Bereits am frühen Morgen begann der Turniertag mit einem gemeinsamen Morgenimpuls und der offiziellen Begrüßung durch Bischof Dr. Ulrich Neymeyr. Spielerinnen und Spieler, Betreuerinnen und Betreuer sowie die zahlreichen mitgereisten Fans aller Diözesen versammelten sich gemeinsam in einem großen Kreis. Dieses beeindruckende Bild machte von Beginn an deutlich, dass bei den Fußballmeisterschaften nicht nur der sportliche Wettbewerb, sondern auch Gemeinschaft, Glaube und das Miteinander im Mittelpunkt stehen. Der gemeinsame Auftakt bildete einen würdigen Rahmen für einen spannenden und fairen Turniertag und zeigte eindrucksvoll den besonderen Charakter der Bistumsmeisterschaften.
In der Vorrunde traf das Erzbistum Paderborn in Gruppe B auf Münster, KZVK, Ecclesia Detmold, Freiburg und Augsburg. Mit drei Siegen aus fünf Spielen zeigte die Mannschaft von Beginn an ihre Qualität und qualifizierte sich mit 9 Punkten als Gruppenzweiter souverän für das Halbfinale.

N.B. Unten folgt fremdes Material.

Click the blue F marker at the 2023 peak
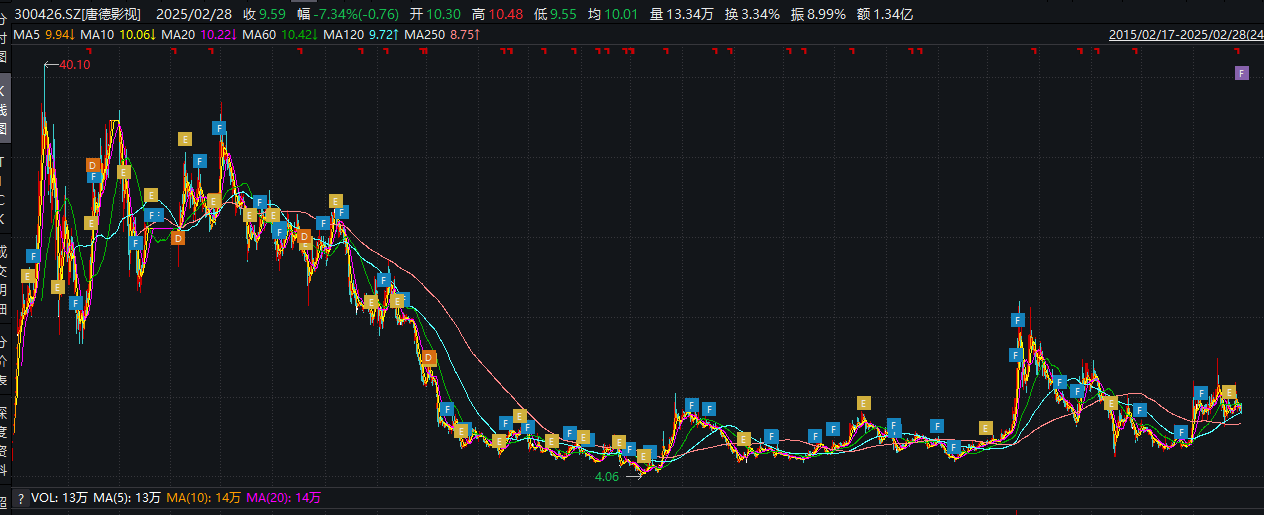The image size is (1264, 515). [1017, 320]
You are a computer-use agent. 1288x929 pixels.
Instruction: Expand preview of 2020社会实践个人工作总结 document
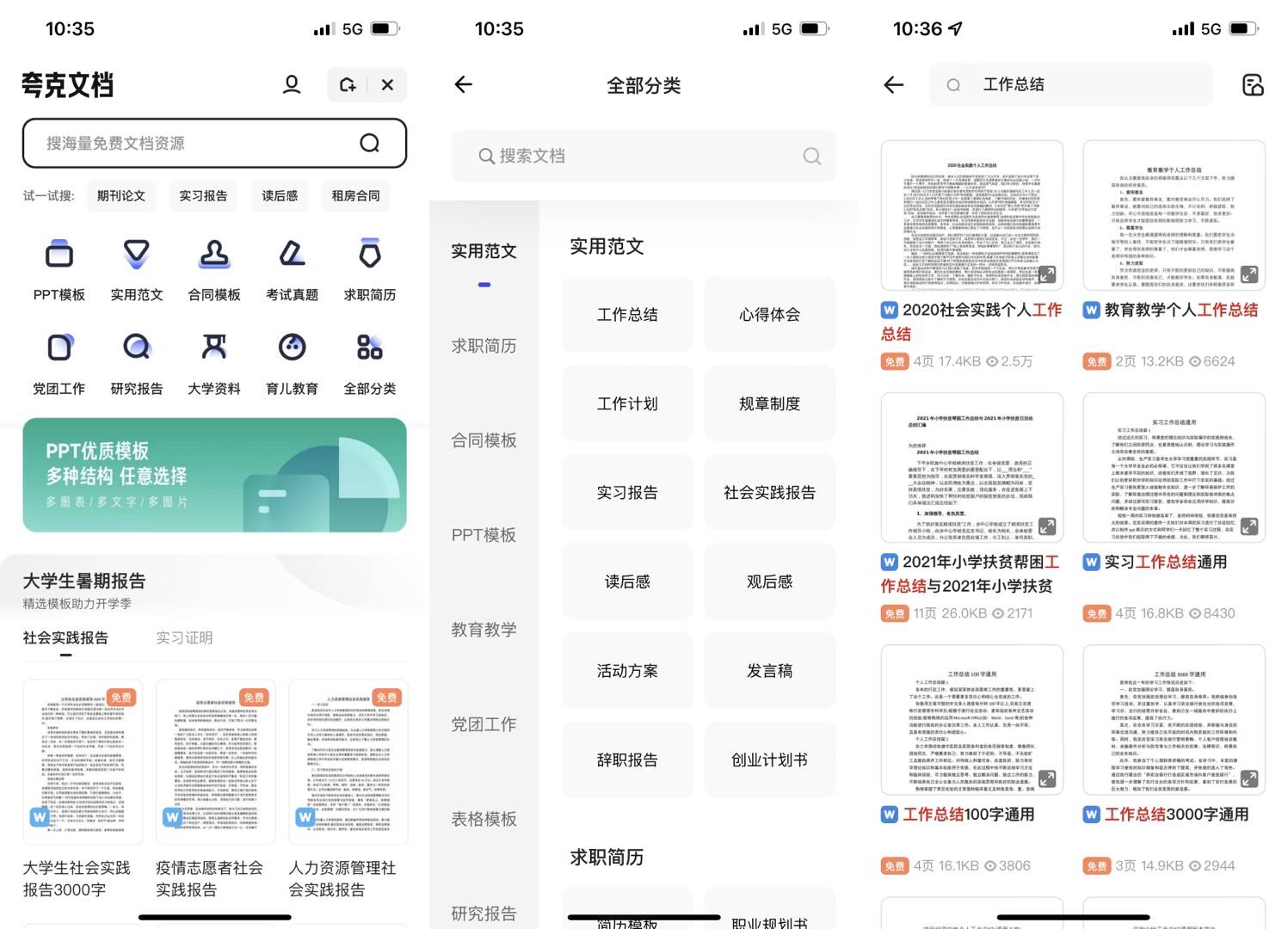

Besonders spannend war dabei das abschließende Vorrundenspiel gegen die KZVK. Vor der Partie lag die KZVK mit 7 Punkten auf dem zweiten Tabellenplatz, während das Erzbistum Paderborn mit 6 Punkten direkt dahinter auf Rang drei folgte. Damit war die Ausgangslage klar: Beide Mannschaften hatten den Einzug ins Halbfinale in der eigenen Hand. Das Duell entwickelte sich dadurch zu einem kleinen vorgezogenen Finale, denn nur der Sieger würde in die K.-o.-Runde einziehen. In einer umkämpften Partie behielt das Erzbistum Paderborn die Nerven und setzte sich durch ein entscheidendes Tor mit 1:0 durch. Mit diesem Erfolg zog das Team an der KZVK vorbei und sicherte sich den verdienten Einzug ins Halbfinale.